A Supposedly Safer Hair-Straightening Ingredient Could Be Damaging People’s Kidneys

A Supposedly Safer Hair-Straightening Ingredient Could Be Damaging People’s Kidneys

A woman’s hair care routine seems to have given her repeated bouts of kidney damage. In a new case study this month, her doctors describe how the woman’s use of hair-straightening products containing a certain ingredient likely injured her kidneys. The ingredient, called glyoxylic acid, has been tied to similar incidents in the past and the authors argue that its inclusion in these products should possibly be discontinued.

The case was detailed earlier this month in the New England Journal of Medicine. According to the report, the 26-year-old woman began to experience episodes of back pain, fever, vomiting, and diarrhea on days that she received hair-straightening treatments at a salon. She also reported feeling a burning sensation on her head following the treatments, which caused actual ulcers to form on the scalp. The symptoms recurred during three visits she made to the salon between 2020 to 2022 and dissipated quickly thereafter. And she reported being treated with a straightening cream that contained glyoxylic acid at each appointment.

The doctors’ medical tests on the woman detected lingering signs of kidney injury, such as increased creatinine levels and blood in her urine. But she didn’t seem to have an infection or other known causes of acute kidney damage, such as blockages along her urinary tract. Given the timing of the woman’s symptoms and the lack of any other explanations, the doctors say that her exposure to glyoxylic acid was the most likely culprit. But they went one step further to be sure, conducting experiments with mice.

The authors exposed the backs of some mice to the very same product used on the woman and compared them to a control group (these mice were merely smeared in petroleum jelly). The next day, tests found higher levels of creatinine in the treated mice compared to controls. And only the exposed mice had “elongated” crystals of a chemical known as calcium oxalate monohydrate in their urine as well as deposits of calcium oxalate monohydrate inside their kidneys.

Based on these experiments and other evidence, the authors concluded that the glyoxylic acid in the product was absorbed through the woman’s skin, eventually reaching the kidneys. The breakdown of glyoxylic acid then led to the formation of sharp enough calcium oxalate crystals to damage the kidney.

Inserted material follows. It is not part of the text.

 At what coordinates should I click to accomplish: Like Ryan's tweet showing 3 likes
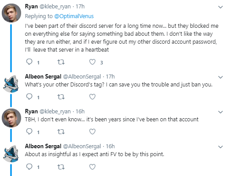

The authors’ findings have “demonstrated convincingly” that applying hair straightening creams containing glyoxylic acid topically, that is, externally, “can cause kidney damage,” Joshua David King, an associate professor of medicine and pharmacy at the University of Maryland not affiliated with the research, told Live Science.

Interestingly enough, glyoxylic acid and similar chemicals are intended to be safer alternatives to formaldehyde, which has long been used in hair-straightening products but is now being phased out in many countries over concerns of its short and long-term toxicity, including a possible increased risk of cancer (the U.S. is expected to formalize a ban by next year). But this case study is only the latest piece of evidence to link these supposedly safer products to the risk of kidney damage.

While the woman’s symptoms were short-lasting, the authors say their case should serve as a warning about the possible risks of glyoxylic acid in hair-straightening products and that such products might need to be avoided or even “discontinued from the market.”